Hay cosas con las que no puedo competir. No quiero competir.
Aunque sabría cómo hacerlo. Sería tan sencillo como dejar de ser yo e imitar
los comportamientos que estoy cansada de ver a mi alrededor. Bastaría callar
las cosas que me duelen, dejar correr los comentarios incisivos, dejar, simplemente, de querer.

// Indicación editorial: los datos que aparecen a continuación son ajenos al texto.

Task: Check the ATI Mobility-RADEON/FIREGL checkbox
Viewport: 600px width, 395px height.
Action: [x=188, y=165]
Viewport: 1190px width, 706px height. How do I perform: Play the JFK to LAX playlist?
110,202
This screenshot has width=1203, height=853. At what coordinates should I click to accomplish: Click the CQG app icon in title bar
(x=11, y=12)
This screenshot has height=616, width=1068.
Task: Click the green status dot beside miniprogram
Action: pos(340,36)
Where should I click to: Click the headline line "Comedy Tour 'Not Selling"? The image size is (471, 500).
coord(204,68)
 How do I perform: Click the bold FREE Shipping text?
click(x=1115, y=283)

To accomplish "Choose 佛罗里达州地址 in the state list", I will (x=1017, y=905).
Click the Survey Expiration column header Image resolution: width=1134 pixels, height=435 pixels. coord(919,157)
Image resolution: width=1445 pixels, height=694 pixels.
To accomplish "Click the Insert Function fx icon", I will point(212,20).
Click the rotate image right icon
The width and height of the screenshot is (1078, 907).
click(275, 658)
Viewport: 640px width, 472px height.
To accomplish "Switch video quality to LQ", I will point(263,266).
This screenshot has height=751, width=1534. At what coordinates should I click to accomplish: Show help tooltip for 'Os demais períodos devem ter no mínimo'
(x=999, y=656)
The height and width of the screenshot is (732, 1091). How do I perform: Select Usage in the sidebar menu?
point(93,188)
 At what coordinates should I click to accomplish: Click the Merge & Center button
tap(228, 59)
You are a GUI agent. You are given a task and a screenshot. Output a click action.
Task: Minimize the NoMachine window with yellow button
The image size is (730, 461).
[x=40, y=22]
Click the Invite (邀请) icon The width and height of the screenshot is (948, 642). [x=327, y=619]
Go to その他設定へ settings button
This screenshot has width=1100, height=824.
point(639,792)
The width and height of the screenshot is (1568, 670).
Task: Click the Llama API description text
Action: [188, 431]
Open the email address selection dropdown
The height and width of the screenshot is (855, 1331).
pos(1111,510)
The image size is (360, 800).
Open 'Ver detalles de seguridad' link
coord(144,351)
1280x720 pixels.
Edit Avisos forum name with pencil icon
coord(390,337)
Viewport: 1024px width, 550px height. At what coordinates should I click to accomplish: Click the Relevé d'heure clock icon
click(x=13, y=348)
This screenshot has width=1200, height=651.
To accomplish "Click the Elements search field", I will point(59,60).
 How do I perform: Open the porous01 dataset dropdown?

Sería suficiente con calcular al detalle cada uno de mis
movimientos para conseguir cualquier reacción que quiera. Se llama manipulación
y a mi edad es obligatorio saber usarla, aunque la madurez también te otorga la
virtud de decidir cuándo hacerlo.
Por su frialdad. Por su cabeza. Eso fue lo que sonó al otro
lado del teléfono.... Y mis tripas volvieron a colocarse sobre cualquiera de
mis órganos vitales.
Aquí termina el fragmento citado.